His first encounter with Christ occurred at a Protestant church. Hurtubise was attending Hillsdale College in Hillsdale, Michigan, and he was inspired.

“The minister there was a really awesome, really holy kind of guy,” he added.

Still, Hurtubise had unanswered questions.

“Where did Scripture come from?” he wondered. “Why do we believe Jesus wasn’t being literal when he said, ‘This is my body, this is my blood’?”

Conversing with faculty members, he found answers.

“There were some Catholic professors at our school that were some really wise and holy men,” he explained. “I converted just after graduating from college.”

At St. Mary of the Angels, “an amazing parish” in Chicago, Hurtubise was received into the Catholic Church at the 2006 Easter Vigil.

At that point, he said, “I just really wanted to keep learning more about the faith.”

He went to the University of Dallas to study theology and earned a master’s degree in 2009, but Hurtubise wasn’t pursuing any particular career path.

“After I graduated, I didn’t know what I wanted to do with it,” he said.

He and Stephanie, who also converted, moved back to Northern Wisconsin. They rented a farm, and he began writing for Catholic publications through Catholic Stewardship Consultants.

At the time, Hurtubise was also working for Our Lady of the Lakes, teaching adult formation and catechism classes.

“From there, it just kind of snowballed,” he said.

His parish work led to collaboration with the diocesan youth department, and it also resulted in what he considers one of the “greatest experiences” of his life – a 2012 youth group trip to several national parks and the Rocky Mountains.

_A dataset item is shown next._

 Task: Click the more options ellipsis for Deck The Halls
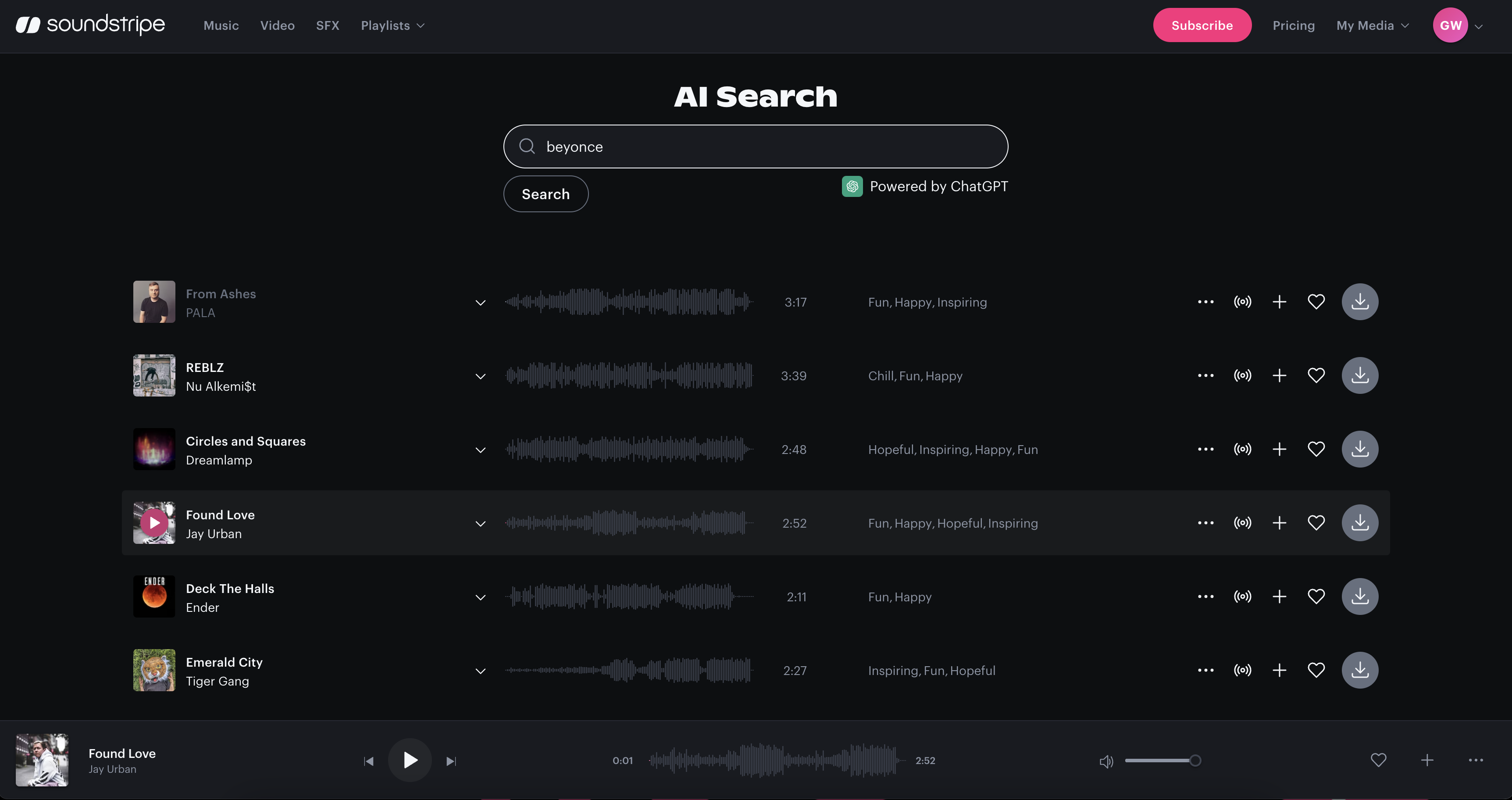1205,596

“It was just absolutely incredible,” Hurtubise remembers. “We had Mass (celebrated by Fr. Patrick McConnell) on the mountainside every day. It was kind of a once-in-a-lifetime experience.”

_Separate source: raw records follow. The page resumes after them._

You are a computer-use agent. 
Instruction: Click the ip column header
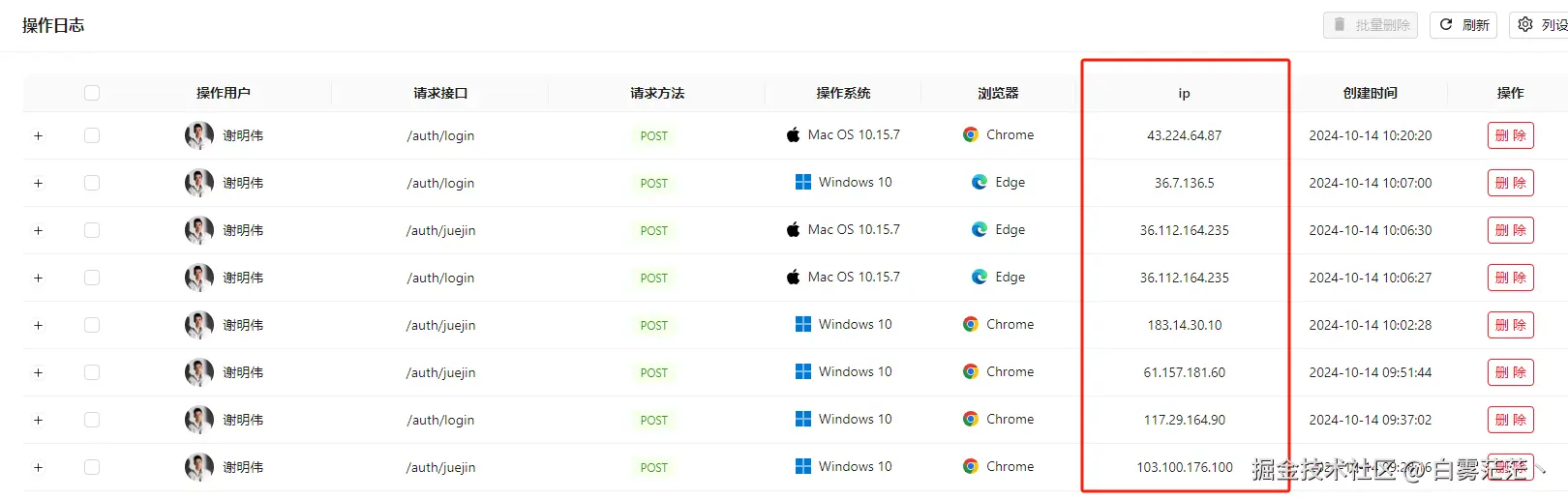pyautogui.click(x=1184, y=93)
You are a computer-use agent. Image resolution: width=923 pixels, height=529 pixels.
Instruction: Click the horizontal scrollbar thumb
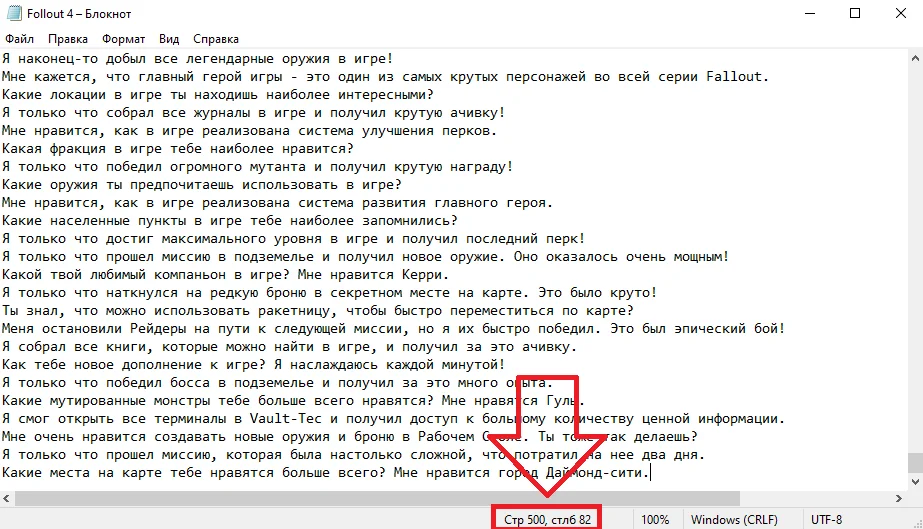coord(377,498)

Hurtubise was also moved by the landscape while on a mission trip to Colorado Springs.

“We got to spend a week up in the mountains there, too,” he added. “It was incredible, just so beautiful seeing the splendor of God’s creation.”

In addition to traveling and enjoying mountain scenery, Hurtubise also likes playing guitar and drums, reading, golfing, playing ultimate Frisbee and spending time with family.

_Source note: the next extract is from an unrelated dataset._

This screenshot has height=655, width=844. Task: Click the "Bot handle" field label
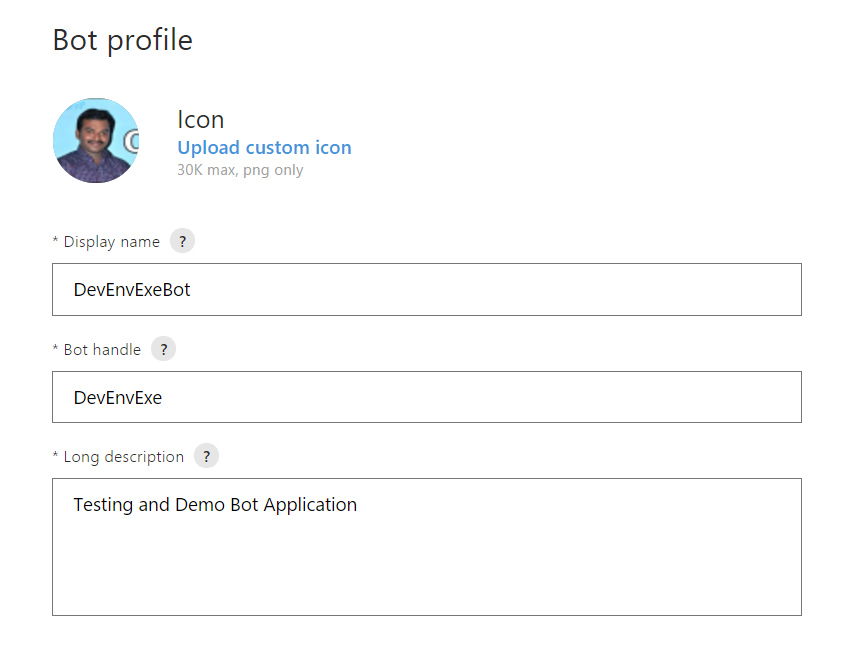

As he prepares to work with Peggy Schoenfuss, diocesan director of Catholic formation and superintendent of schools, Hurtubise has a vision for diocesan youth ministry.

“There’s a great foundation in youth ministry programming my predecessor, Megan, laid,” he commented. “I guess the first part of my vision is to just keep those things going.”

He feels at the diocesan level, youth ministry should do what parishes can’t do, and afford opportunities “where kids can encounter Christ in this really powerful way … to keep drawing those kids deeper to those areas.

“The things that we’re doing with youth are really exciting,” he continued. “They really bring a lot of joy and fulfillment to the teens who are participating in them.”

As a team, he and Schoenfuss plan to implement more family-oriented programming.

“Youth ministry, when it’s done best, is always going to have a family component,” he said. “Her (Schoenfuss’) vision is really to expand those sorts of things into a more vibrant family ministry.”

Hurtubise invites parents and teens to contact him at the Bishop Hammes Center, Haugen, to share their ideas.

“I would love to get to know and meet with the people of the diocese and find out how we can better serve them,” Hurtubise added.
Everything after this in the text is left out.